UN Women in the Arab States region works to strengthen the demand and use of gender-responsive evaluation in the region. In promoting GRE, UN Women in the Arab States region focuses on:
- Promoting greater accountability, improved programming and generating knowledge of what works in advancing Gender Equality and the Empowerment of Women (GEEW) through decentralized evaluations
- Supporting national evaluation capacity building for GRE
Promoting greater accountability, improved programming and generating knowledge of what works in advancing GEEW through decentralized evaluations
Offices in the region commission strategic, thematic, programme and project evaluations to promote accountability and learning to support decision-making and enhance programme effectiveness on gender equality and the empowerment of women. These evaluations span a number of thematic areas including women’s leadership and political participation, women’s economic empowerment, ending violence against women and humanitarian action. All evaluations commissioned by UN Women are public and available on UN Women’s Global Accountability and Tracking of Evaluation Use (GATE) System. To support accountability, management responses to the key evaluation recommendations are also publicly available on the GATE system.

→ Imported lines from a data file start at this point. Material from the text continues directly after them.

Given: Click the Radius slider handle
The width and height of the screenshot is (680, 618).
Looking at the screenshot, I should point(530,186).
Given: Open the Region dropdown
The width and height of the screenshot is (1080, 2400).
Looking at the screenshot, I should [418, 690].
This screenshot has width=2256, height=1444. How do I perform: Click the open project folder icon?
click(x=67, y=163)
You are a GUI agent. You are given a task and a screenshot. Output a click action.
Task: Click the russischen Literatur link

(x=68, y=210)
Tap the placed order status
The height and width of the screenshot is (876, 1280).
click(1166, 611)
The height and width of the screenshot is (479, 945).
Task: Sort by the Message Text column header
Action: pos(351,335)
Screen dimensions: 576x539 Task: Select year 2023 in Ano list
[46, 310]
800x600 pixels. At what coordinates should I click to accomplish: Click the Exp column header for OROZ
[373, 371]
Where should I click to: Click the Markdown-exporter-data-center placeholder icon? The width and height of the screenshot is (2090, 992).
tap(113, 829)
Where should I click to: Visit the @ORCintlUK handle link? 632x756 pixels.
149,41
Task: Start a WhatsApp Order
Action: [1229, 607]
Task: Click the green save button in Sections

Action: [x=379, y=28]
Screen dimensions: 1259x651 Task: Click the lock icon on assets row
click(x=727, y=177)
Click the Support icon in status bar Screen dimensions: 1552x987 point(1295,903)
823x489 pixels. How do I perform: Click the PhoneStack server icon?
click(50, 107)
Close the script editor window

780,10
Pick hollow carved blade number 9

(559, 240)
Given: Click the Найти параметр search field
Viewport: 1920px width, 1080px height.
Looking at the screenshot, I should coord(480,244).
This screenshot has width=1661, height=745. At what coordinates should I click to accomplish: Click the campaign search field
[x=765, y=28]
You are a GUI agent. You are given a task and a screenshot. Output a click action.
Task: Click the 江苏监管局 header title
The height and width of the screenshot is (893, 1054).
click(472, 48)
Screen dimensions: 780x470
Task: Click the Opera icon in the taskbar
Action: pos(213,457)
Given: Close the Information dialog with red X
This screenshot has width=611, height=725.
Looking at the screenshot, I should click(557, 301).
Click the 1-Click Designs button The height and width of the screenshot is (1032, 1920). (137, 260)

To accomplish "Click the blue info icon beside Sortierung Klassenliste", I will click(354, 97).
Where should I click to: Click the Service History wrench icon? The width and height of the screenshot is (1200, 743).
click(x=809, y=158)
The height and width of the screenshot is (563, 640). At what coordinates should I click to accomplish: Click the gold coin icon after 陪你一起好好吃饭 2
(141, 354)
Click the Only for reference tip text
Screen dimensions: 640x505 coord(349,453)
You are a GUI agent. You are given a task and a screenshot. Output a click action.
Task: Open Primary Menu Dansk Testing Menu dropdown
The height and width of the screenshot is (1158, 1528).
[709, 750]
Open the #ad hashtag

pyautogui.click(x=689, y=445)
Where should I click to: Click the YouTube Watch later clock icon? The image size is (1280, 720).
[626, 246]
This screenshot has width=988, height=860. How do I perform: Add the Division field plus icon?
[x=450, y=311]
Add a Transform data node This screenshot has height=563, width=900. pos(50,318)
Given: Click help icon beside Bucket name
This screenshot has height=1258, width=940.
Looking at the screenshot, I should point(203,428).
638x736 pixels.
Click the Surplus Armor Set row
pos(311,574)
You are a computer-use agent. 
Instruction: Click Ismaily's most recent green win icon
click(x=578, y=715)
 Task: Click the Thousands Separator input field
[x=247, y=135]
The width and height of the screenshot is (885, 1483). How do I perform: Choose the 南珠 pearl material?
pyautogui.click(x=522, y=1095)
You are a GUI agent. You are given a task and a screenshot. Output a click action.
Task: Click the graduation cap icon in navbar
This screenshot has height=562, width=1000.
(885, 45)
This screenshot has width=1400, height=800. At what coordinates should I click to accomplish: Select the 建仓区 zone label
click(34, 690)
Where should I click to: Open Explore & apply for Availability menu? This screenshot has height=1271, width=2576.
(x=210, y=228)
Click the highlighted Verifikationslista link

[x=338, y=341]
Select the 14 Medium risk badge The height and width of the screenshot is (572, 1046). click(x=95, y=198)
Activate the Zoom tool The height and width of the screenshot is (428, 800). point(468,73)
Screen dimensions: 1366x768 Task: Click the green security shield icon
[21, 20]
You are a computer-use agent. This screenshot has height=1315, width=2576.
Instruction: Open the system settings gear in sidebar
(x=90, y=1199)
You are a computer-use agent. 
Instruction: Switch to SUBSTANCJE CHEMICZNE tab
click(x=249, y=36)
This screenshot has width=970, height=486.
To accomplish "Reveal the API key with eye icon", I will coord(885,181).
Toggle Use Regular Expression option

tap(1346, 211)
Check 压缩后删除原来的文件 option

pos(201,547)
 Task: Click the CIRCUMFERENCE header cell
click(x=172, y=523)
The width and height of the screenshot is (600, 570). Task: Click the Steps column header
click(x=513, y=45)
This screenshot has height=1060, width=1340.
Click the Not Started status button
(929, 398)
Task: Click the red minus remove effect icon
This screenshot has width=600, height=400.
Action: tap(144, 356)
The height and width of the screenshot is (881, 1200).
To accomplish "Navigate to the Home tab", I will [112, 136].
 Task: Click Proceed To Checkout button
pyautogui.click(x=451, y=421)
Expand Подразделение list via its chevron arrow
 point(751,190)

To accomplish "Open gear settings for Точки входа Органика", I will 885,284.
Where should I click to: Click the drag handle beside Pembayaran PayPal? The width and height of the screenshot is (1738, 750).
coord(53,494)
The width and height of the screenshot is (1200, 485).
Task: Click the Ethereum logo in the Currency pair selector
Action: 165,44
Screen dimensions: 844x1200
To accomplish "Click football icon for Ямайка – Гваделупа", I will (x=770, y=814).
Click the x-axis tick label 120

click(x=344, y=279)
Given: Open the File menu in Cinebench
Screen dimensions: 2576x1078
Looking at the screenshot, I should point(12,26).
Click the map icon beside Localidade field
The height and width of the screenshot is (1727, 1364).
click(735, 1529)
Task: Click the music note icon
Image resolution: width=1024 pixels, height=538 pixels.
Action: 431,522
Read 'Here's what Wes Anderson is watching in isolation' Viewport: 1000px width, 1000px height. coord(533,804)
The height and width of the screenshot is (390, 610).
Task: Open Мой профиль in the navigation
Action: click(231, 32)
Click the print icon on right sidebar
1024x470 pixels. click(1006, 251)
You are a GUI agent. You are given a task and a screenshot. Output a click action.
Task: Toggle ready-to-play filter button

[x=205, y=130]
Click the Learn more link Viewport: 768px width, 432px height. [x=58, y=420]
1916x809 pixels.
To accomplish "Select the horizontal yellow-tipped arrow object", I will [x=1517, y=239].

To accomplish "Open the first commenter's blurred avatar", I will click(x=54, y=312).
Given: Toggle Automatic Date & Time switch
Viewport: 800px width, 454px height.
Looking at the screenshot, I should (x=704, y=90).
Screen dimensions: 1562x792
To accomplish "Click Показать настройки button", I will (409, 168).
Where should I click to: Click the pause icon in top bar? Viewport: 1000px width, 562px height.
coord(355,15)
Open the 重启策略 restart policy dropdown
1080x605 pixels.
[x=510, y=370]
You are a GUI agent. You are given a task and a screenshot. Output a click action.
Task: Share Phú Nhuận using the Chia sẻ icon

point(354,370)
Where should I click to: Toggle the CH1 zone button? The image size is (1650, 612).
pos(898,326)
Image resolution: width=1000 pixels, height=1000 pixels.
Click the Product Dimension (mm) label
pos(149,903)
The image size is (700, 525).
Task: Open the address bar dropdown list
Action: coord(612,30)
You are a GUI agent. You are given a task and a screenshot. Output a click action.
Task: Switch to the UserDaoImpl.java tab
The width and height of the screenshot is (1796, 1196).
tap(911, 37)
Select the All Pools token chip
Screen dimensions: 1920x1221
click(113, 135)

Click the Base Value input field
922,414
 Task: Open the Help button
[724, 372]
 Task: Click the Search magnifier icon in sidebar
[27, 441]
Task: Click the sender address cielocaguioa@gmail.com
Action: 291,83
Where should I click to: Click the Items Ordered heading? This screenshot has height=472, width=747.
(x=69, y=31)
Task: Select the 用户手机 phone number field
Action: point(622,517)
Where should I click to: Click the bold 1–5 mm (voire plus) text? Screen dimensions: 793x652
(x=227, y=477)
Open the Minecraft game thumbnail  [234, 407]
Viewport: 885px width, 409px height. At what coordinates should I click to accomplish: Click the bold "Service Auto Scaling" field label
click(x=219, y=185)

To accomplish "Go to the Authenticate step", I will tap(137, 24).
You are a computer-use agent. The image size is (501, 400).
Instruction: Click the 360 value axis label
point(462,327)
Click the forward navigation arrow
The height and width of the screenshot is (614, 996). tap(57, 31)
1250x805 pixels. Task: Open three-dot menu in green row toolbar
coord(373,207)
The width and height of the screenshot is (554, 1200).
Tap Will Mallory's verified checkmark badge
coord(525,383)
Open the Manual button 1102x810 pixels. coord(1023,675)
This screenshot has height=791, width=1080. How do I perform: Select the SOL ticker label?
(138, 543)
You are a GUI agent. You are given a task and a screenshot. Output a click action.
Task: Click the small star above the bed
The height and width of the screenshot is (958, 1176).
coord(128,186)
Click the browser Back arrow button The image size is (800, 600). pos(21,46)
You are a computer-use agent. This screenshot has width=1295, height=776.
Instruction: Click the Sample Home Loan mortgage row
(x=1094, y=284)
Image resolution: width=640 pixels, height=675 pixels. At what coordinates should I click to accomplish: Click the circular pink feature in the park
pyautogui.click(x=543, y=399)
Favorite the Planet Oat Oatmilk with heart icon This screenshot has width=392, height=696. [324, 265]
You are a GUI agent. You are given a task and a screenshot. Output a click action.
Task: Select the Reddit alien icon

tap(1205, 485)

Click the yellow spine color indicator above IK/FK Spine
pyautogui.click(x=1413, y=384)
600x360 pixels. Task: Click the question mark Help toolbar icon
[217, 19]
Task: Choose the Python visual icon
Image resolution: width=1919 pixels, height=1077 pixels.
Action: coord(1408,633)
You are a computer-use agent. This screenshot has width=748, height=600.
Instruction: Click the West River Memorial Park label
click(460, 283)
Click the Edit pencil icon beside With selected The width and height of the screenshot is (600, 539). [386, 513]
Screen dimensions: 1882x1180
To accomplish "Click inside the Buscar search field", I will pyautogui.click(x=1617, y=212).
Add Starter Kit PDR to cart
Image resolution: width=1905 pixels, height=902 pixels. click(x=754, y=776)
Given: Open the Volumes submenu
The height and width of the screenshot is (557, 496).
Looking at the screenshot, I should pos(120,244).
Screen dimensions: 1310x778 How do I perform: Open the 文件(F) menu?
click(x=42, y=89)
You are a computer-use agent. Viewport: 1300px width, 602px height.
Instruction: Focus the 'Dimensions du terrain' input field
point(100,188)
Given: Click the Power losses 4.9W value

Supporting national evaluation capacity-building for GRE
UN Women in the Arab States region has been working to support and expand multi-stakeholder partnerships to promote the demand and use of gender-responsive evaluation to assess progress on GEEW in the framework of the Sustainable Development Goals (SDGs). These partnerships have included: (i) civil society, specifically Voluntary Organizations of Professional Evaluators (VOPEs), (ii) government, including, national women’s machineries, and ministries responsible for monitoring and evaluation (M&E) of the SDGs, (iii) members of Parliament, and (iv) UN sister agencies.
This work has focused on the following strategies:
- Regional and country level exchange
In the global framework of enhancing capacity building support to developing countries to increase the availability of high-quality, timely and reliable disaggregated data, UN Women has supported a series of consultations in the Arab States Region enhance the understanding of evaluation, and more specifically gender-responsive evaluation and to exchange ideas on how to move forward on the institutionalization of gender-responsive evaluation in the different countries. These consultations have brought together parliamentarians, ministries responsible for monitoring and evaluating the SDGs, national women’s machineries, and evaluators from across the region, as well as from Latin America, sub-Saharan Africa and South Asia, for dialogue and peer-to-peer learning, and supporting the institutionalization of evaluation at the national level.
- Mapping evaluation policies, systems and capacities at the national level
UN Women is commissioning case studies on national evaluation policies and systems in four countries in the Arab States region, namely, Egypt, Lebanon, Morocco and Tunisia. These case studies document what exists and identify key levers /entry points for establishing a gender-responsive monitoring and evaluation system, providing a foundation for future work on national evaluation capacity.
- Expanding resources and tools on evaluation and the SDGs available in Arabic
To increase accessibility to resources on evaluation and the SDGs, UN Women has been supporting the production and translation of key guidance and tools on gender-responsive evaluation into Arabic. This has included the UN Women Evaluation Handbook on How to Manage Gender Responsive Evaluation and the Evaluating the Sustainable Development Goals with a "No one left behind" lens through equity-focused and gender-responsive evaluations guidance book.